Almost 80 percent want to see Vallco Mall redeveloped

78.2 percent said they want to see redevelopment at Vallco Mall.78.2 percent said they want to see redevelopment at Vallco Mall.

The results are in from Cupertino Today’s poll about the future of Vallco Mall that ran from Dec. 23 through Jan. 2. Within the sample of 312 unique poll respondents*, 78.2 percent said they want to see redevelopment at the mall located at 10123 N. Wolfe Rd, whether it be a mixed-use or a housing-centric plan.

The poll (see full results below) was launched amid the start of the public review process for Sand Hill Property Company’s latest development proposals for the mall. Sand Hill Property submitted a letter to the City in early October with an official request to restart the development process at Vallco. The letter asked to “collaborate with the City to develop a Specific Plan, that provides more options than we have today,” including two alternatives that contain more residential units.

Poll results: What do you want to see happen at Vallco mall?

Nearly 80 percent of voters said they want to see Vallco Mall redeveloped.

The developer asked the City to study project alternatives for the site that would reduce the amount of office space from Sand Hill’s earlier plan called The Hills at Vallco and increase the amount of housing, an option that was supported by the highest number of poll participants, with 117 votes or 37.5 percent.

Of poll respondents, 35.3 percent favored the previous plan, known as The Hills at Vallco, which proposed a rooftop park, entertainment district and a mix of other uses to support them.

In the poll, 19.2 percent expressed a desire for Vallco to remain retail only, a sentiment that comes amid a national trend of retail closures. On Monday, Business Insider predicted a “tsunami” of store closings in the U.S. in 2018 following a record year in 2017 that saw Macy’s, Sears, J.C. Penney and other major retailers shuttering an estimated 9,000 stores. At the same time as retail spaces remain vacant in malls such as Vallco, “50 retail chains filed for bankruptcy,” according to the article.

The public review process for the Vallco Mall proposals began at the City Council meeting on Dec. 19, where consultants hired by the City presented preliminary information about the different aspects of the process for a Vallco Specific Plan. They talked about the work they are going to do in the upcoming months, which will involve opportunities for community input, an anticipated schedule for the Specific Plan, research about the EIR, traffic, and the economic environment. 

 

*EDITOR’S NOTE:
While the poll initially and unintentionally allowed individuals to vote multiple times, the Cupertino Today staff eliminated all duplicates to depict only unique votes. Only one vote per I.P. address was taken into account, to allow a correct representation of the poll. Deviations – such as one single person who made the effort to vote up to 80 times for the “retail only” option – were leveled out this way.

4 Comments on "Almost 80 percent want to see Vallco Mall redeveloped"

  1. Is increasing value of the property the reason for this proposal?
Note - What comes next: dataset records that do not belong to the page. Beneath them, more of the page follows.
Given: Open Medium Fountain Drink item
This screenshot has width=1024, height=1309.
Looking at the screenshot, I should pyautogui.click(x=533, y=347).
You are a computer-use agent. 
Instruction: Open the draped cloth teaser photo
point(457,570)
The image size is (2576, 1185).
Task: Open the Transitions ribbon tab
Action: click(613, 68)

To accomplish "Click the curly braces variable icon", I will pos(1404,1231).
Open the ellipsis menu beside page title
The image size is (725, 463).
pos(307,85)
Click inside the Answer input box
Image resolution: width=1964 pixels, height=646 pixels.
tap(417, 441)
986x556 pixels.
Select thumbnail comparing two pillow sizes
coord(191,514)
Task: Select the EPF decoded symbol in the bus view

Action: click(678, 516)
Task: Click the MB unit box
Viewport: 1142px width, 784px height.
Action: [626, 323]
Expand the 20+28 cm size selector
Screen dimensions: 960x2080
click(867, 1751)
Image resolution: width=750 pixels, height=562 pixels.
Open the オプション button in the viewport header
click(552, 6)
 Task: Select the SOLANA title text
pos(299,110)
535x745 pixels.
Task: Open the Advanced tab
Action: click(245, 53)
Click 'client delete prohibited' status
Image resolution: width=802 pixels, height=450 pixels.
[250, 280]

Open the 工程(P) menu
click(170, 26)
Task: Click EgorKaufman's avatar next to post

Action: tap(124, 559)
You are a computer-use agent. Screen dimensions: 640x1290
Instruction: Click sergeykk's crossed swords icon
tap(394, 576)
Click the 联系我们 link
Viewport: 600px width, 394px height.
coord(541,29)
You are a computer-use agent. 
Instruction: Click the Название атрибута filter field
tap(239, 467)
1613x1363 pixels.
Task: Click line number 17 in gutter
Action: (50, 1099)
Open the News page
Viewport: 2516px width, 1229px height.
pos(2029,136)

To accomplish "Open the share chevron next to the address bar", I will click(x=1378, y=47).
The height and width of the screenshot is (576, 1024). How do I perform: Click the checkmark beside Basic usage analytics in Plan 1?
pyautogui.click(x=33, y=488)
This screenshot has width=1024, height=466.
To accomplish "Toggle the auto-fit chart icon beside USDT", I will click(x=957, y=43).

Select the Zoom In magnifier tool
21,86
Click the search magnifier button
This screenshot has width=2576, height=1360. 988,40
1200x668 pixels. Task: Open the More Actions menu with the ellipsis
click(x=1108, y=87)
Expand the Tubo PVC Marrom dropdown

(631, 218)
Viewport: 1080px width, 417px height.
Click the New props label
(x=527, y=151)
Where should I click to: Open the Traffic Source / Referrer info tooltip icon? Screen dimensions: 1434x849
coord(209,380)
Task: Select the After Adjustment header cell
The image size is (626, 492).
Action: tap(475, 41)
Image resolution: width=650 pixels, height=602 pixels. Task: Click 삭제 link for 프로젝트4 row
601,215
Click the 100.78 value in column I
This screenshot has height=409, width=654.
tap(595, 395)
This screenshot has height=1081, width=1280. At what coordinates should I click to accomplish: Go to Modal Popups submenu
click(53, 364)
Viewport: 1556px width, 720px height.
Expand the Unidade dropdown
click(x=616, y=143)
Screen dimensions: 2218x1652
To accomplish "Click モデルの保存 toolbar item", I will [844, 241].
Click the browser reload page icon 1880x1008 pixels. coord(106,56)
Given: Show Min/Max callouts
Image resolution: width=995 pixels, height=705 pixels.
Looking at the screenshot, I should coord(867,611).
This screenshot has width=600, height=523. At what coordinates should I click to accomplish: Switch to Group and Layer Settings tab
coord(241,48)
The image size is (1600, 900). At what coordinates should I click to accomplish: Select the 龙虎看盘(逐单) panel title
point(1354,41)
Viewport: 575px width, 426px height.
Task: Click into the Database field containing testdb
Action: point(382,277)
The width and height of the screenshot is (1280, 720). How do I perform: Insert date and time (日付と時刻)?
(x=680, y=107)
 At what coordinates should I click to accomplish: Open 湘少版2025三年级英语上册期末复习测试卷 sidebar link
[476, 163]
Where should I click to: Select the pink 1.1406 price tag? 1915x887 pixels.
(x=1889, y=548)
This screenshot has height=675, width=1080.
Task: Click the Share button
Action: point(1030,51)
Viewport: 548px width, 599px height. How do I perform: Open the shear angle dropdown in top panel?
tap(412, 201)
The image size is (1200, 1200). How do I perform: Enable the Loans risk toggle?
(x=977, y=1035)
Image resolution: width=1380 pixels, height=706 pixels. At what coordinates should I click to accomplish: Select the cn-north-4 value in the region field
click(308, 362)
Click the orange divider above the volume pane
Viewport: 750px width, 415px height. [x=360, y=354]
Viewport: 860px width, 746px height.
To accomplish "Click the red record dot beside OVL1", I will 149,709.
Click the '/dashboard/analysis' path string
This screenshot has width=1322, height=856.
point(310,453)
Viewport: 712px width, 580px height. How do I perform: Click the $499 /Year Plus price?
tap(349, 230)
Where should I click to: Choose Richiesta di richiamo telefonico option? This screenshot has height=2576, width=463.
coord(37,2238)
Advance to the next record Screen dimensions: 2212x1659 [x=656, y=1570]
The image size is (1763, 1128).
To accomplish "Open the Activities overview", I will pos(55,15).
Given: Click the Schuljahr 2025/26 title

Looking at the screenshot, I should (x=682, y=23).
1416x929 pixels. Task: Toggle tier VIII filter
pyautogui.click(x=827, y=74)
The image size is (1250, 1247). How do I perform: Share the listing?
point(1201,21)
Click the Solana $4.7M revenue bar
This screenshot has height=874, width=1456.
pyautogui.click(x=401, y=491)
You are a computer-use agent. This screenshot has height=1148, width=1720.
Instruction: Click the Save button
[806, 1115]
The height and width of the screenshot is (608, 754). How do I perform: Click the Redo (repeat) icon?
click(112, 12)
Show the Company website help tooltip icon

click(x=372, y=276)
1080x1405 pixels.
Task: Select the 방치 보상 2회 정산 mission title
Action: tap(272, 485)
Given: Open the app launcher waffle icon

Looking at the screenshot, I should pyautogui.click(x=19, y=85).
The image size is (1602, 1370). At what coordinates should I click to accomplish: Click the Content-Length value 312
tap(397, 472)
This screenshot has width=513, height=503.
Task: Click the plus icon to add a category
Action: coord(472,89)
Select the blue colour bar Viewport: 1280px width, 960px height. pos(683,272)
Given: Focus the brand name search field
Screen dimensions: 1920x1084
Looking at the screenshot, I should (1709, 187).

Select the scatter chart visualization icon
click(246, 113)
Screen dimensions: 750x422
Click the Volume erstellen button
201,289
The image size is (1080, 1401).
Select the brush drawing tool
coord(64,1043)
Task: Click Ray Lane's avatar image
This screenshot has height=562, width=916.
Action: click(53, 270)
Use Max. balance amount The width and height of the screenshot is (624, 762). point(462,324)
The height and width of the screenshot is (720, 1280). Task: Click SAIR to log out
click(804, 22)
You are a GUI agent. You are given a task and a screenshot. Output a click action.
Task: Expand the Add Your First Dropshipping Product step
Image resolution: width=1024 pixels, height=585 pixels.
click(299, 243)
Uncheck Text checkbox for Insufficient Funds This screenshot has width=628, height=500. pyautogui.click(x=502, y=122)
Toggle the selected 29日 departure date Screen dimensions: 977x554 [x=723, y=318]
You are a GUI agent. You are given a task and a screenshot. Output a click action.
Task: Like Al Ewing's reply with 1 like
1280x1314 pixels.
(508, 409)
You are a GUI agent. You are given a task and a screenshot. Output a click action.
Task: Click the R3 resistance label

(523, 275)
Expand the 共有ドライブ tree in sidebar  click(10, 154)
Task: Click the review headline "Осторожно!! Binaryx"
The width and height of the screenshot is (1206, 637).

  2. Henry, making this a viable property would be the goal of any owner of a property this large and this type. The business concept behind shopping malls is near extinction and malls all across the country are either closing and being torn down, or re-purposed into community type facilities, offering a lot of options. This mall location has the components of a future successful business opportunity that would benefit the residents of Cupertino, nearby cities and businesses. The entertainment portion consists of three existing businesses that are still drawing in a strong customer base. The theatre complex, the ice rink and bowling alley, with the restaurant on top of the last two, are still doing good business, despite being surrounded by empty buildings. The makings of a new Vallco, in whatever final version is agreed to, would bring all those businesses into one area, allowing for re-development of the remaining large property with much needed housing for nearby and community needs. Would this increase the value of the property, of course it would. Doing anything different would increase the value of this property. Is there something wrong with any of this?

  3. Intense, high density housing is a foregone conclusion. I have closely observed other cities, and clearly the tide of packing as many people as possible into the smallest possible space is the unstoppable trend. It is logical for developers to want to make money, and city councils will eventually capitulate to them. If this is what the majority of people want, I guess that is the way, in a democratic manner, it should go. However, it is either incredibly short sighted regarding future quality of life issues, or people (like rodents) simply have evolved to prefer to live in a compacted environment, similar to Singapore, Delhi and even New York. However, take note that New York, as a recent study demonstrates, has occupants who psychologically are pretty much the most unhappy people in the United States. High density housing is a short term fix for high rents, and an immediate windfall for developers and investors, but it is ominous for our future. However, as a society we chose to ignore the implications of earlier warnings about the negative environmental and quality of life issues regarding the “population time bomb.” and it is unlikely that our attitudes are going to change. As always, follow the money and ignore the larger quality of life issues. It is silly and fruitless to agonize over Vallco: Just build the housing, and as much of it as possible, and be done with the issue.

    • Efficient housing does not encourage population growth . It simply rearranges the existing population into a more centralized location. Having people (or rodents in your usage) crawl up and down 280 and 101 rather than live next to work is hardly superior for their mental state or the environment.